Le Nemrod est le genre de bistro de quartier sans prétention qui fait tout bien sans en faire un drame. Niché rue du Cherche-Midi près du Bon Marché, il sert d'copieuxes spécialités auvergnates — charcuterie, tripoux, pounti — aux côtés de classiques du bistro comme le steak tartare, toute la journée, tous les jours (364 jours par an). La terrasse est la vraie récompense en été ; à l'intérieur, ce n'est que bois chaleureux et ambiance détendue.
L'un des rares bistros parisiens servant une vraie cuisine auvergnate — tripoux, pounti, charcuterie — avec un service toute la journée 364 jours par an et une terrasse que les locaux se disputent.
Prenez une table en terrasse avant 12:30 les jours ensoleillés — elle se remplit vite avec les locaux du quartier du Bon Marché.
Confort d'Auvergne et charme de bistro de jour près du Bon Marché
Le Nemrod, c'est le bistro de quartier comme on les aime : sans chichis, avec une carte qui assume ses racines auvergnates.
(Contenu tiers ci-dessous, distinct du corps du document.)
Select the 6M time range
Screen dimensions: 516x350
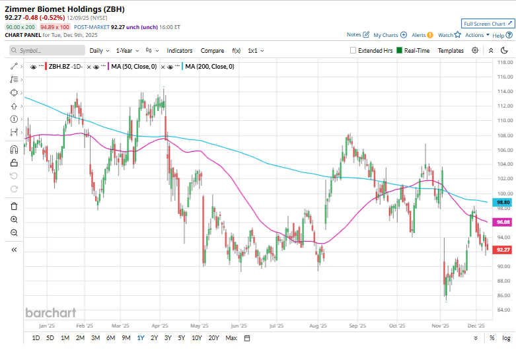[110, 338]
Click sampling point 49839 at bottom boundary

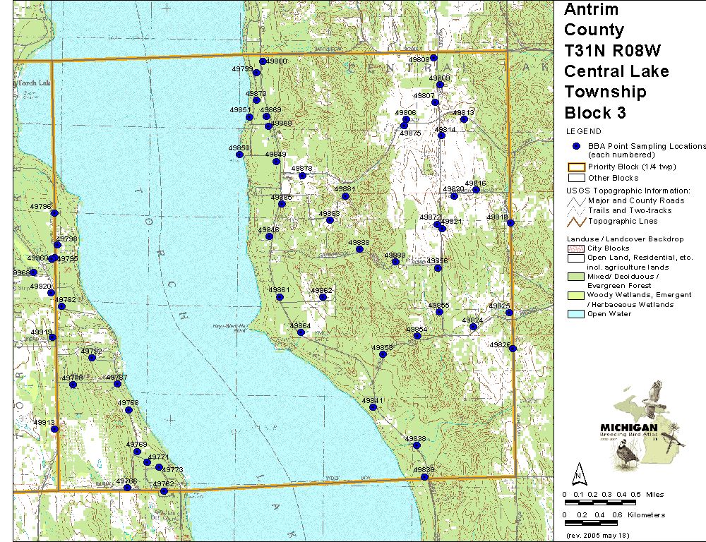pos(425,477)
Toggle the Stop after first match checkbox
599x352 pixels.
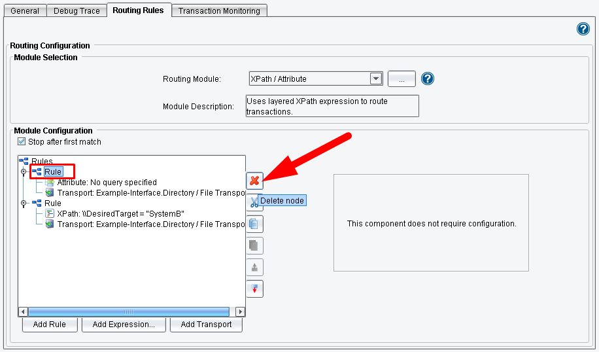(22, 141)

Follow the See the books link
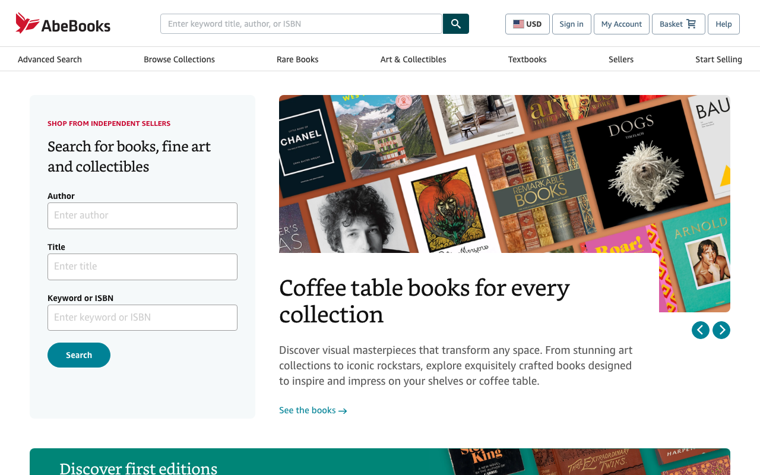[x=313, y=410]
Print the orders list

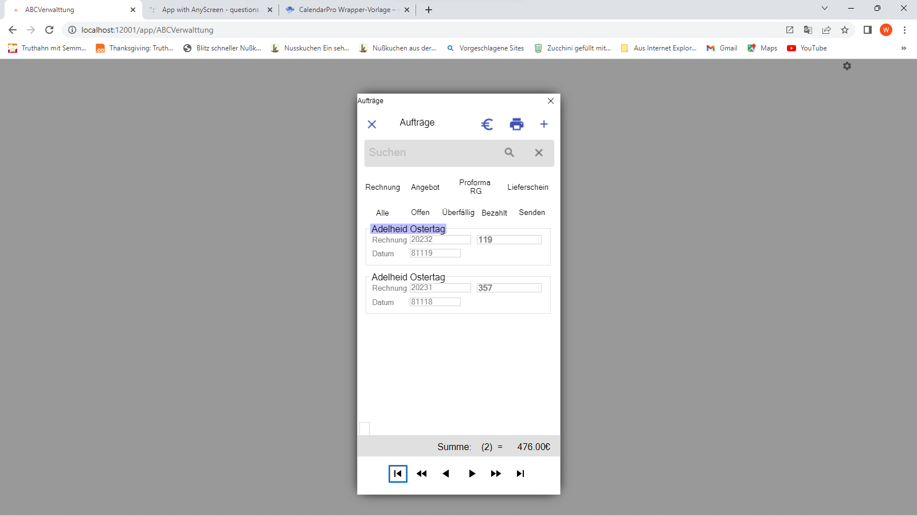pyautogui.click(x=516, y=124)
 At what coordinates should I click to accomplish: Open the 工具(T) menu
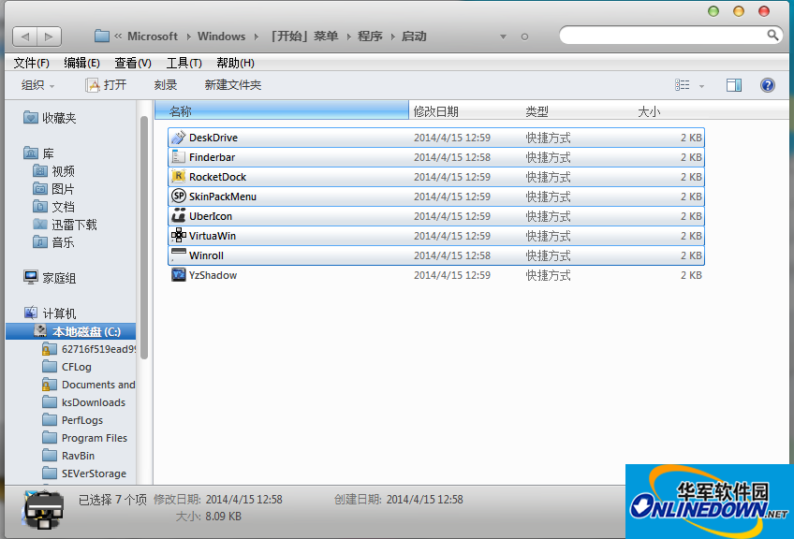(184, 63)
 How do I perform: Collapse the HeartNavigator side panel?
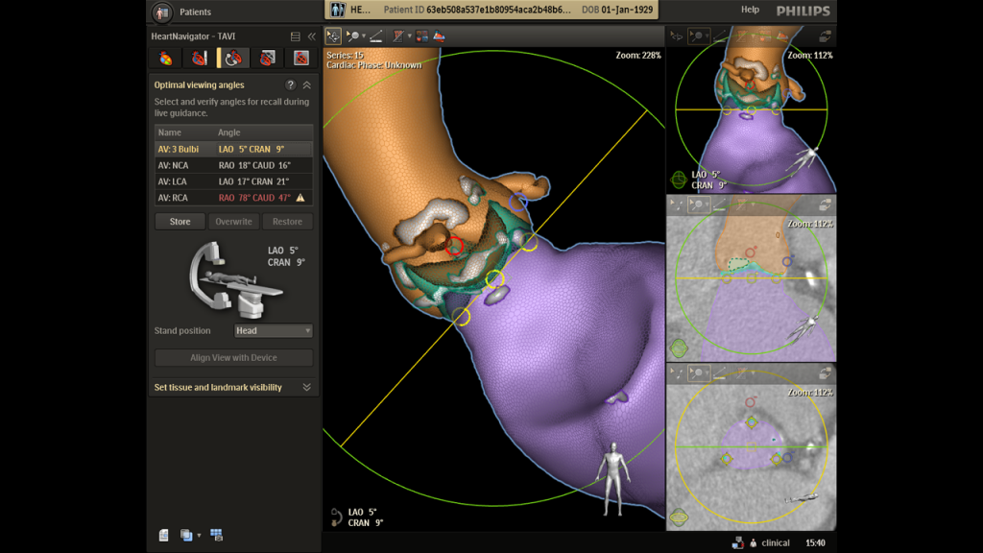click(312, 36)
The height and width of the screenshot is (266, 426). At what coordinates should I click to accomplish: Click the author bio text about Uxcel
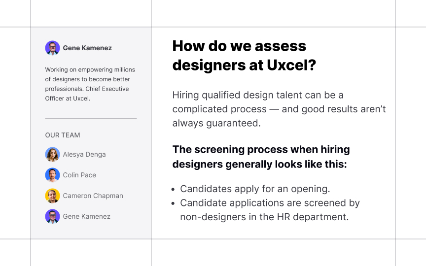90,84
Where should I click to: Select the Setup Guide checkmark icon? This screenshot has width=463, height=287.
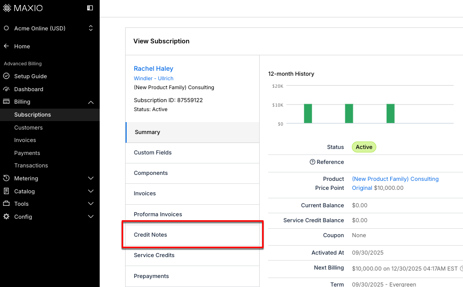pos(6,76)
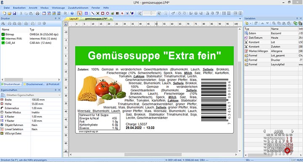Open the help icon with question mark
Screen dimensions: 303x162
pyautogui.click(x=72, y=14)
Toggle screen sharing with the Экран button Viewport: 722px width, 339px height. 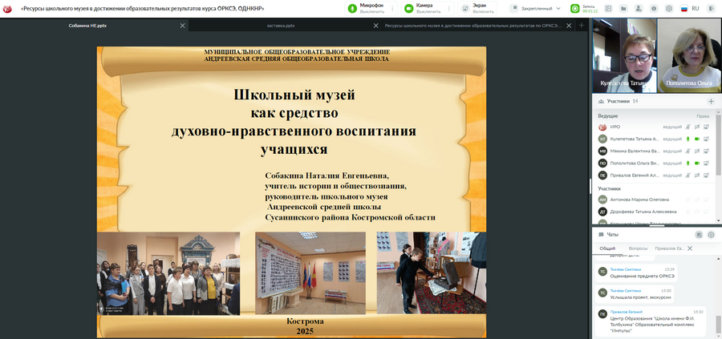pyautogui.click(x=477, y=8)
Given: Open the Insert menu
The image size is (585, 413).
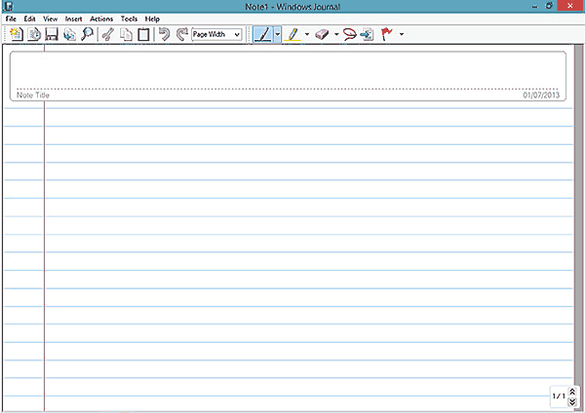Looking at the screenshot, I should 74,19.
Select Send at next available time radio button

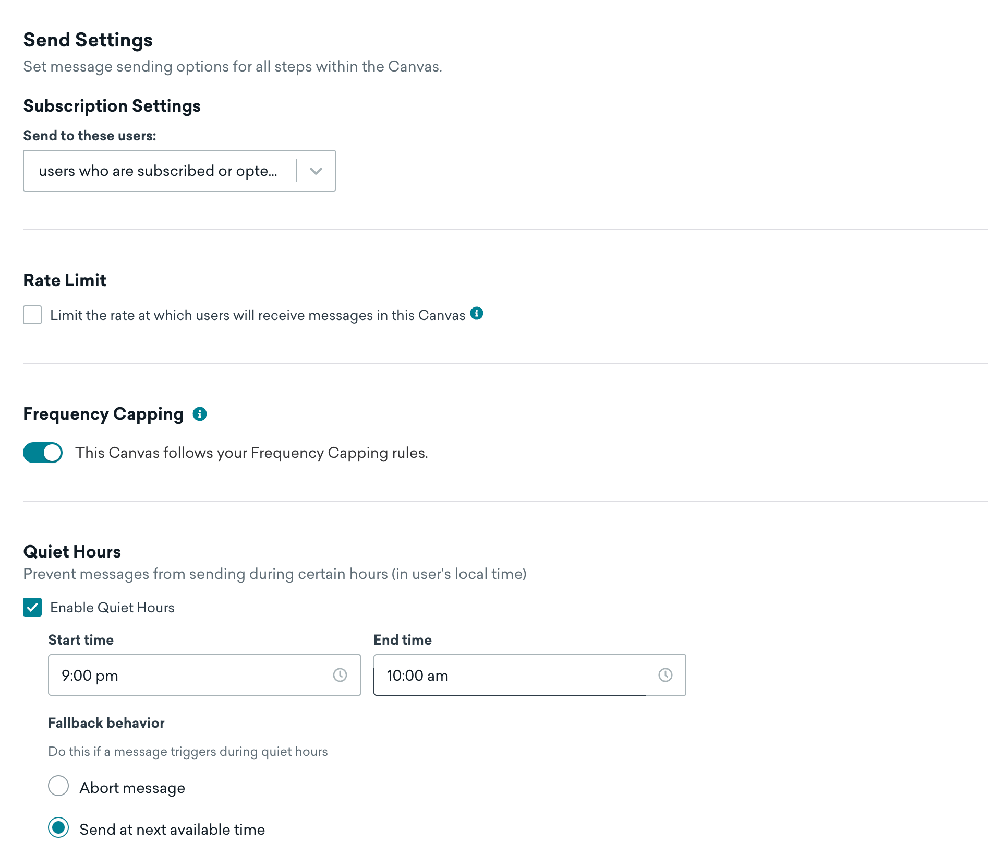(x=57, y=829)
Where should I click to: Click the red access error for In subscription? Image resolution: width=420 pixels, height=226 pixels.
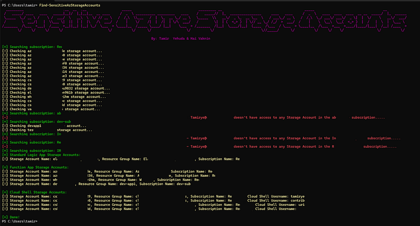tap(295, 138)
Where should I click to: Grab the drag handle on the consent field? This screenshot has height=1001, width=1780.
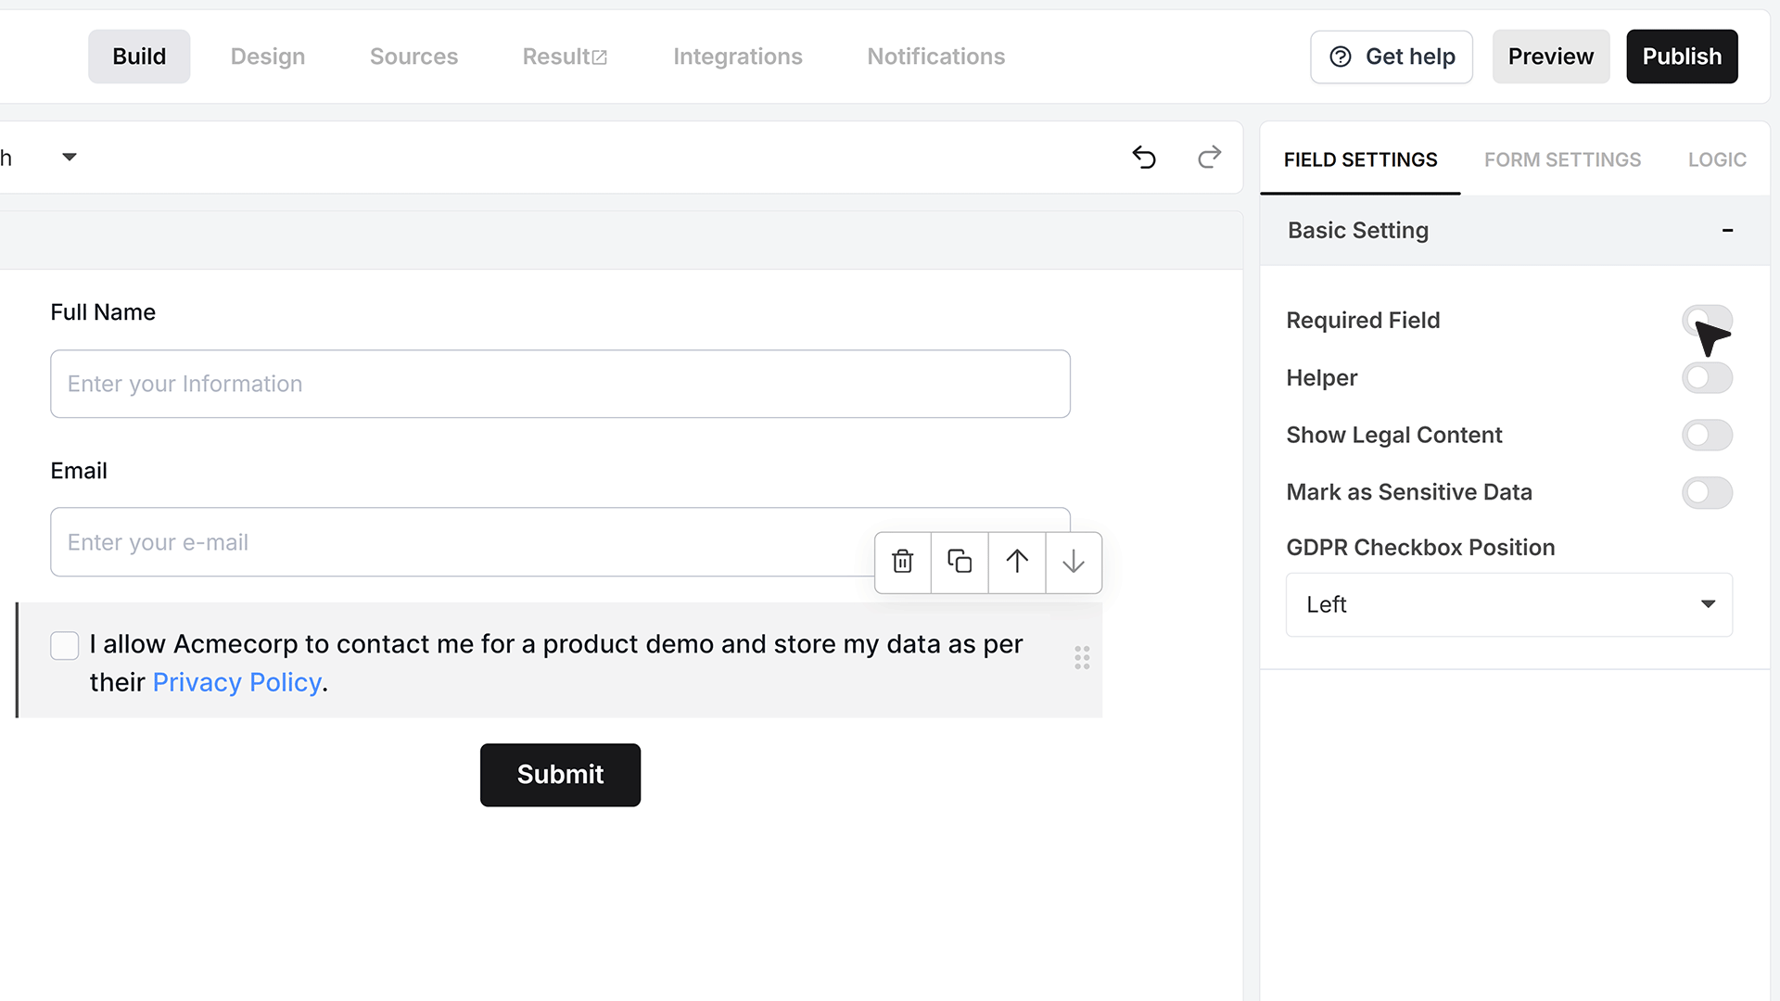1082,658
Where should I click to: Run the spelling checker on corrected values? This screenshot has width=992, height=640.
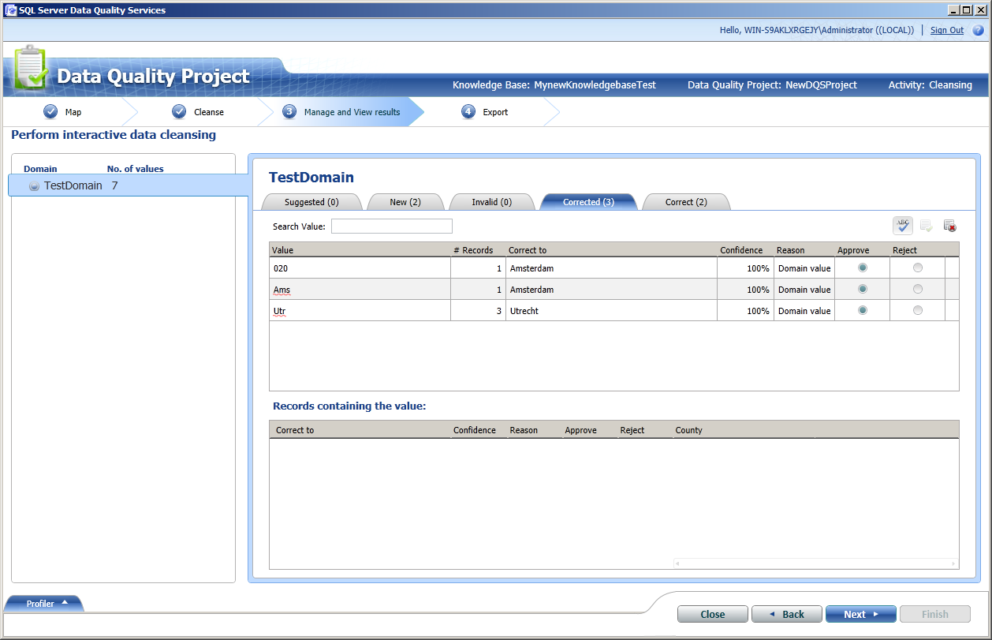pos(902,225)
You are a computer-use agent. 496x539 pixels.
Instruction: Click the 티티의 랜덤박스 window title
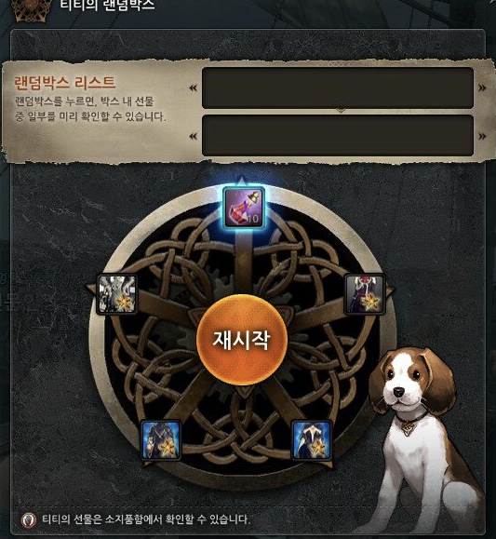107,5
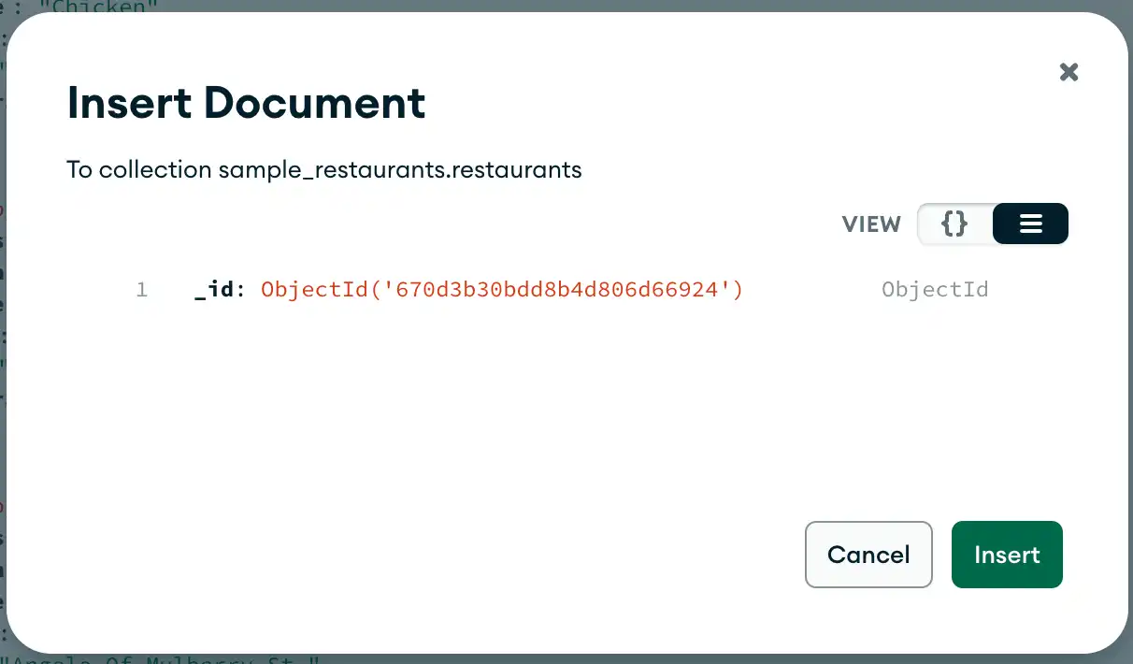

Sur rue du Cherche-Midi, à deux pas du Bon Marché, on vient pour la charcuterie d'Auvergne qui arrive en planches généreuses, le pounti moelleux, ou les tripoux mijotés qu'on ne trouve nulle part ailleurs dans le coin. Le tartare au couteau avec ses frites maison fait aussi partie des classiques qui ne déçoivent jamais — les habitués en redemandent.
Le vrai plus, c'est le service continu, 364 jours par an. Pas besoin de regarder l'heure : à 16h, vous pouvez vous installer pour une planche et un verre de rouge, et personne ne lève un sourcil. La terrasse, elle, est très convoitée dès que le soleil pointe le bout de son nez — mieux vaut arriver tôt. À l'intérieur, tables en bois serrées, lumière chaleureuse, un brouhaha convivial plutôt qu'agressif. Ce n'est pas une table gastronomique, c'est le bistro qu'on aimerait avoir au coin de sa rue.
Franchement, ce n'est pas parfait à chaque fois. Quelques plats peuvent décevoir, et le service a du mal quand la salle est pleine. Mais pour de la cuisine généreuse et sincère, dans un décor qui a l'air d'être là depuis toujours, Le Nemrod tient sa place. On y va pour les spécialités auvergnates, on y reste pour le verre de vin qui suit.